Nasal discharge in horses can be separated into two groups: unilateral discharge and bilateral discharge.
– Unilateral Discharge –
Discharge that comes from just one nostril generally indicates that the cause of the problem is in front of the throat (pharynx), where both sides of the nasal passages communicate. The most common cause of this type of discharge is sinusitis. Cysts, tumours, hemorrhagic polyps and fungal infection in the sinuses, as well as dental disease/tooth root infection, guttural pouch infection, strangles and trauma is also causes of unilateral discharge.
– Bilateral Discharge –
Discharge that comes from both nostrils can be caused by any part of the respiratory tract. Common causes of bilateral nasal discharge in horses are viral or bacterial respiratory infection, allergic respiratory disease, EIPH (exercise-induced pulmonary haemorrhage), pharyngitis, pneumonia, guttural pouch infection and strangles.
A horse’s age, breed and use can give clues to the cause of their nasal discharge. The appearance of the discharge itself can also help to identify the cause. Here are some common causes, listed by discharge appearance:
- Clear, mucus-like discharge: viral infection or allergic respiratory disease
- Yellow or green discharge: bacterial infection
- Smelly, unilateral discharge: tooth rot infection
- Bloody discharge: EIPH, trauma, tumour at the back of the nasal cavity
- Discharge containing food: swallowing disorder
The line of treatment recommended for your horse by your vet will depend upon the cause of the nasal infection. Viral conditions often require rest and anti-inflammatories. Bacterial infections can require antibiotics. Some sinus conditions will require surgery.

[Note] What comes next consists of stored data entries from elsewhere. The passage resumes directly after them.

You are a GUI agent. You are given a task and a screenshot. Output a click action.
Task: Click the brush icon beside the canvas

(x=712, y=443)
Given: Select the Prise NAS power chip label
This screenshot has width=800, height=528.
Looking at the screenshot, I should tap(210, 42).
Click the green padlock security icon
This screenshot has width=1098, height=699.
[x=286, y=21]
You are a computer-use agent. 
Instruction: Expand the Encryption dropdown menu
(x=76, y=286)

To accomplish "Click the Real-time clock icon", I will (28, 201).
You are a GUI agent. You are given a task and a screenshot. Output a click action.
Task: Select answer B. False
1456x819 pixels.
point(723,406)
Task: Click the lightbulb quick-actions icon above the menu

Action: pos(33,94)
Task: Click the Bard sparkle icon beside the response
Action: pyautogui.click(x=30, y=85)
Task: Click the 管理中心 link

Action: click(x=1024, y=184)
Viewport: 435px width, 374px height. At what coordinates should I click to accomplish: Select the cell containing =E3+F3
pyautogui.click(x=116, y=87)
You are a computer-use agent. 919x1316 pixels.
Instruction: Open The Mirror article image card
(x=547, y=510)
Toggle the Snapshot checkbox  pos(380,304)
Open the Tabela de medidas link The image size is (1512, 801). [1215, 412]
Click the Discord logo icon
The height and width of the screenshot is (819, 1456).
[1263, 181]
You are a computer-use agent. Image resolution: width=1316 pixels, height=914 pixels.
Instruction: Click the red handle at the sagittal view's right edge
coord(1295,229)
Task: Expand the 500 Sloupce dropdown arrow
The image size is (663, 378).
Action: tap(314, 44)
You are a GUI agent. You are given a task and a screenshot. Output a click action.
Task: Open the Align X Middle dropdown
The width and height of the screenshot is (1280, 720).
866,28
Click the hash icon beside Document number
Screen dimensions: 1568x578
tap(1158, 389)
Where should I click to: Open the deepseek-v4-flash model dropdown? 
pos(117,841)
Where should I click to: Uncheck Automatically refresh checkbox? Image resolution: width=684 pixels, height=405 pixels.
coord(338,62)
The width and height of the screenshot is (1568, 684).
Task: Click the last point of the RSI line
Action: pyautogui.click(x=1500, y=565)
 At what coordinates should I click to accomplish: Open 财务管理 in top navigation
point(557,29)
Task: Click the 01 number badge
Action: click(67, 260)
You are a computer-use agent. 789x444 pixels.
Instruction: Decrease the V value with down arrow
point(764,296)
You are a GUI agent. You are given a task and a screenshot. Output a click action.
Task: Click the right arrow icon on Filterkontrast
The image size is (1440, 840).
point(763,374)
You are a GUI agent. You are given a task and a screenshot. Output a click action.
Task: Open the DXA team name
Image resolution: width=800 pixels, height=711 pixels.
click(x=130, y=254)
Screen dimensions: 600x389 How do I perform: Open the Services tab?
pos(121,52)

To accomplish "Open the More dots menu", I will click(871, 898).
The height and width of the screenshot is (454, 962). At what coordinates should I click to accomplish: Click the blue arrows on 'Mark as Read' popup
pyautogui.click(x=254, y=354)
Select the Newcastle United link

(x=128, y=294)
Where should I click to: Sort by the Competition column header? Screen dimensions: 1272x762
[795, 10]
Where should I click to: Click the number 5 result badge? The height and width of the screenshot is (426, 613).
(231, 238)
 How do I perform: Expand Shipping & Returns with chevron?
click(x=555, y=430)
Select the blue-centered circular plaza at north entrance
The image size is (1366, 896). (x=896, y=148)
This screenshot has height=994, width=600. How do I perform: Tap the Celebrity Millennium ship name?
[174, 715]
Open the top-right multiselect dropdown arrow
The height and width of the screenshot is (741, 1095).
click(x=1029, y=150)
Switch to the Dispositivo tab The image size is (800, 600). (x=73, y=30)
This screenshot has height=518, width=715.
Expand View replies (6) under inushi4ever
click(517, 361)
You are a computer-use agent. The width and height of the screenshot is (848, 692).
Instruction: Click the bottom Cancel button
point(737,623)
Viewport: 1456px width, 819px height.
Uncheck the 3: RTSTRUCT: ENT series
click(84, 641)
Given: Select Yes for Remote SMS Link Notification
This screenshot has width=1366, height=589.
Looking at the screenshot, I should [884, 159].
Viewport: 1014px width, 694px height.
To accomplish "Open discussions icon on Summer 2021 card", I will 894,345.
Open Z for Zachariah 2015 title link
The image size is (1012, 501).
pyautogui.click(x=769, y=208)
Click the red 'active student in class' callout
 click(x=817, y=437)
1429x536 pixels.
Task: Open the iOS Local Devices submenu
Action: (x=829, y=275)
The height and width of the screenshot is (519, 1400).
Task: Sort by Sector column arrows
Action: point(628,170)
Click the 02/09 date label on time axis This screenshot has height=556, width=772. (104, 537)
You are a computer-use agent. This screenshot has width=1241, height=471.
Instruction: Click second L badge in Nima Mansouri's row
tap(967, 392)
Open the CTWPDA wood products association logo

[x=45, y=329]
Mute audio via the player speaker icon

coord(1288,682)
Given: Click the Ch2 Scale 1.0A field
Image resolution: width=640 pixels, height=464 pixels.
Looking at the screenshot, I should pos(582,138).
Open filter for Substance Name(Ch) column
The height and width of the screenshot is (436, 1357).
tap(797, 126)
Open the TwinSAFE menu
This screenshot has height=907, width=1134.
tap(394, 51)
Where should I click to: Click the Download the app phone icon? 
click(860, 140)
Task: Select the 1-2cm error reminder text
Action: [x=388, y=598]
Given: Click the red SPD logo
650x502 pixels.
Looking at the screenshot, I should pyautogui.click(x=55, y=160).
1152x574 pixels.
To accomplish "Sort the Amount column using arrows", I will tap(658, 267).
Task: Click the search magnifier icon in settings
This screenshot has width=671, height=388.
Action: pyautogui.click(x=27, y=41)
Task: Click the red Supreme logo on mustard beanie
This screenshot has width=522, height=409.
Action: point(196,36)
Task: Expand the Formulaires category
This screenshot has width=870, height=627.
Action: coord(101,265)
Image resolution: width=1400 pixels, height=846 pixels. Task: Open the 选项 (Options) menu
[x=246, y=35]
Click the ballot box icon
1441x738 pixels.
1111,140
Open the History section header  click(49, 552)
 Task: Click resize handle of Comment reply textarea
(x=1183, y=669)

To both assist the treatment, and to prevent nasal discharge in the first place, ensure you do the following in your stable:
- Feed on floor to assist natural drainage of respiratory tract and sinuses
- Regular turn out
- Isolation of unwell/infected horses
PLEASE NOTE: This article is meant for information only, and has not been written by a qualified vet –
If you are concerned about the health of your horse contact your vet as soon as possible.